Mahkemenin 06.06.2013 tarihli ve 2011/47 Esas, 2013/367 Karar sayılı kararıyla; dava konusu taşınmazın umuma ait yol olduğu, herkesin kullanımına bırakıldığı ve zilyetlikle iktisap edilemeyeceği gerekçesiyle davanın reddine karar verilmiştir.

IV. BOZMA VE BOZMADAN SONRAKİ YARGILAMA SÜRECİ

A. Bozma Kararı

1.Mahkemenin yukarıda belirtilen kararına karşı süresi içinde davacı vekili temyiz isteminde bulunmuştur.

2.Yargıtay (Kapatılan) 16. Hukuk Dairesinin 14.10.2014 tarihli ve 2014/13603 E., 2014/11249 K. sayılı kararıyla; dava konusu taşınmazın hangi tarihte ve hangi sebeple tescil harici bırakıldığının sorulması, mahallinde keşif yapılarak mahalli bilirkişilerin dinlenmesi, dava konusu taşınmaza ilişkin hava fotoğrafı incelemesi yapılması, davacı adına aynı çalışma alanında belgesizden tespit edilen taşınmazların sorulması, ziraat bilirkişiden taşınmazın niteliği ile ilgili rapor alınması ve yasal ilanların yapılması gerektiği belirtilerek hükmün bozulmasına karar verilmiştir.
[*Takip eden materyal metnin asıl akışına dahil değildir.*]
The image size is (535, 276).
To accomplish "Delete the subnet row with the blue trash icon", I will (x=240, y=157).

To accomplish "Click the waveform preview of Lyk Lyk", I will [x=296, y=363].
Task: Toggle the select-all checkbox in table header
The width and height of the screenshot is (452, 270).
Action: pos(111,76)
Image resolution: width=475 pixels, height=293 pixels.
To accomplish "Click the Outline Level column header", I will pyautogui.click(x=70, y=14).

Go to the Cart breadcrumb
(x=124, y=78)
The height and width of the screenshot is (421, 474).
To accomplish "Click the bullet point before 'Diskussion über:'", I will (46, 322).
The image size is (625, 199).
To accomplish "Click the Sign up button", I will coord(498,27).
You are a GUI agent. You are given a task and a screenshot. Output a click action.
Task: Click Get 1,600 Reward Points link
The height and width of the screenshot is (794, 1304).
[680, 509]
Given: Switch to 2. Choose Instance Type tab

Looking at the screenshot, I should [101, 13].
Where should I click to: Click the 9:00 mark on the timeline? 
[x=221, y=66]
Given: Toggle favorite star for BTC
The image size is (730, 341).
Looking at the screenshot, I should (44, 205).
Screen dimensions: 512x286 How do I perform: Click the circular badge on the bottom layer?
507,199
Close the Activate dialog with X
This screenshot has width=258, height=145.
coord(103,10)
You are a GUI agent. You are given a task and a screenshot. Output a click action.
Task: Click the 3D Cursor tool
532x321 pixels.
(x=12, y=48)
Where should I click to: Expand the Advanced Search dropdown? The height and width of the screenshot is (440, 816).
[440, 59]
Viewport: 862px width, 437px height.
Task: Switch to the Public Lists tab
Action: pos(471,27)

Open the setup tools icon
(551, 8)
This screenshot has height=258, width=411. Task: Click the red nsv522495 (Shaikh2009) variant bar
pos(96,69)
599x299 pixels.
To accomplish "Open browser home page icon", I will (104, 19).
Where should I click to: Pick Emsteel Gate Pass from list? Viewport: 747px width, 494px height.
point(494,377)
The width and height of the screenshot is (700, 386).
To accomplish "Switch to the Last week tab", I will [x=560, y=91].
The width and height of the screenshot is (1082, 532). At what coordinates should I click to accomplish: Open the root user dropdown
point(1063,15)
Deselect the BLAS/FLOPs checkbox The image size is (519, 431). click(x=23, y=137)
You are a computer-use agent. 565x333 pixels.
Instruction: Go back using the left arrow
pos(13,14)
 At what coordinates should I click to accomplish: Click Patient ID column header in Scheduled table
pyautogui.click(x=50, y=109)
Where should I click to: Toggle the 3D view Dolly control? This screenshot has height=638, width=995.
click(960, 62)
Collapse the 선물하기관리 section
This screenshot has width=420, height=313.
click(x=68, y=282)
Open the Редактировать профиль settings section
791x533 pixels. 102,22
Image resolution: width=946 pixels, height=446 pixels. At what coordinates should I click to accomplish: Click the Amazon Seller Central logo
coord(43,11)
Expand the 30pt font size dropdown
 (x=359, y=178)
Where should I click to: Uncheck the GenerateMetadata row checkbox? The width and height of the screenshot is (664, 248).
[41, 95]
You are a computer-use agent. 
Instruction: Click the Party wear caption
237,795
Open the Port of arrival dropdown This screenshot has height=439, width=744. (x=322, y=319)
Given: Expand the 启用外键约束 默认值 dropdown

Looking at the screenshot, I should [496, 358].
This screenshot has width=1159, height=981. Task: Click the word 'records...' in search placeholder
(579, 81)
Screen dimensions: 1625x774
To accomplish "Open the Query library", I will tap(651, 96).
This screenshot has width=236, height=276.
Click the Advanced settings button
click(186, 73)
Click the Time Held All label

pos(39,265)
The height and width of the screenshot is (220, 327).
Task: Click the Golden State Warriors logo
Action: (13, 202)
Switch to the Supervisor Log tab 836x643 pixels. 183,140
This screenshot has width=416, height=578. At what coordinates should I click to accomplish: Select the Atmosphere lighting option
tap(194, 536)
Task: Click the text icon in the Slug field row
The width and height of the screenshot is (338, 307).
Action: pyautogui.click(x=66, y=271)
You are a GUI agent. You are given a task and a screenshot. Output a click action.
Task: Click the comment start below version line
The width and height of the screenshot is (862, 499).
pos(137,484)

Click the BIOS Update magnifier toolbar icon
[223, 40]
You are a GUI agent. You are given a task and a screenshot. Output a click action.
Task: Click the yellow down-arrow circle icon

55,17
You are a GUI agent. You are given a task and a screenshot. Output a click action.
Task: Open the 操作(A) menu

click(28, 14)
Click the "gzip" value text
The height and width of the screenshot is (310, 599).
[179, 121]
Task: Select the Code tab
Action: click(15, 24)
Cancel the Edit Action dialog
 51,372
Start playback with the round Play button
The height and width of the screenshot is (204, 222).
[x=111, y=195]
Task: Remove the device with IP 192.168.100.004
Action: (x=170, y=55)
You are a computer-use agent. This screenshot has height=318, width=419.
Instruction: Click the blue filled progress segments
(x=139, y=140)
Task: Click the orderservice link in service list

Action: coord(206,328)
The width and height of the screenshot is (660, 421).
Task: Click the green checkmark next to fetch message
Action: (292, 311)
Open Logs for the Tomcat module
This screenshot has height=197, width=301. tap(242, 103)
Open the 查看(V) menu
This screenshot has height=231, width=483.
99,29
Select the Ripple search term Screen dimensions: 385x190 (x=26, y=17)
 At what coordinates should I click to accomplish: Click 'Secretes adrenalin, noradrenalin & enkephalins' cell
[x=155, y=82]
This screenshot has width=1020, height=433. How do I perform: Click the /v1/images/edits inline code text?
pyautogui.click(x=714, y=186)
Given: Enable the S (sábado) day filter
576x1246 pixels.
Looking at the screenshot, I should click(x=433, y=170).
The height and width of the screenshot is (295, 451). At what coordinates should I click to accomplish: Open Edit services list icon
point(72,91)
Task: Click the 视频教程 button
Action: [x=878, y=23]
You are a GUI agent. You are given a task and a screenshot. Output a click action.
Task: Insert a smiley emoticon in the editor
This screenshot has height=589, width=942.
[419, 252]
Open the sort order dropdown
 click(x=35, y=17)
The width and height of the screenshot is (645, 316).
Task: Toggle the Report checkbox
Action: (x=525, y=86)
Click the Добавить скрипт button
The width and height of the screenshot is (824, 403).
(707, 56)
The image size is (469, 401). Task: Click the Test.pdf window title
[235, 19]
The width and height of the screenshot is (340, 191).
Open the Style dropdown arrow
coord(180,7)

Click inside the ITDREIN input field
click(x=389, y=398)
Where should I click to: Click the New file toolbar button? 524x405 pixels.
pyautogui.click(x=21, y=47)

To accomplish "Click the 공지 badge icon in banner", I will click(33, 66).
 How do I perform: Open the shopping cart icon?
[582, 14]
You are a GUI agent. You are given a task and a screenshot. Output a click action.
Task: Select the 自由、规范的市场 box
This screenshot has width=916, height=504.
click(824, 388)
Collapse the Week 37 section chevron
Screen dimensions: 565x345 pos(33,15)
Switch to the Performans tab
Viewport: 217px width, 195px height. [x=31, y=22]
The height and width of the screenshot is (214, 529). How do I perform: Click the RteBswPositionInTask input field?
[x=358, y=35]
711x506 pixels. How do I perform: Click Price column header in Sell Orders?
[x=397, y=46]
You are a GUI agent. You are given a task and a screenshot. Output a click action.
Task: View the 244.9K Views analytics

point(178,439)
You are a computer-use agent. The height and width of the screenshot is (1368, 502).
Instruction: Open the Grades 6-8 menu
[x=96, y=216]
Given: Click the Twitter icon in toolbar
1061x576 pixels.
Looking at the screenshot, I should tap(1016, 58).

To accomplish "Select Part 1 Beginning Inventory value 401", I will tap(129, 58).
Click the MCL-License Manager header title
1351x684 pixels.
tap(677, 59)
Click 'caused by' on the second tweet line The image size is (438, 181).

B. Mahkemesince Bozmaya Uyularak Verilen Karar

Mahkemenin, 24.04.2017 tarihli ve 2015/115 E., 2017/276 K. sayılı kararıyla; zilyetlikle mülk edinme koşullarının davacı lehine gerçekleştiği gerekçesiyle 09.03.2017 tarihli fen bilirkişi raporuna ek krokide sınırları gösterilen ve "tescili talep edilen ev" olarak belirtilen taşınmazın davacı adına tesciline karar verilmiştir.

C. İkinci Bozma Kararı

1.Mahkemenin yukarıda belirtilen kararına karşı süresi içinde davalı Hazine vekili temyiz isteminde bulunmuştur.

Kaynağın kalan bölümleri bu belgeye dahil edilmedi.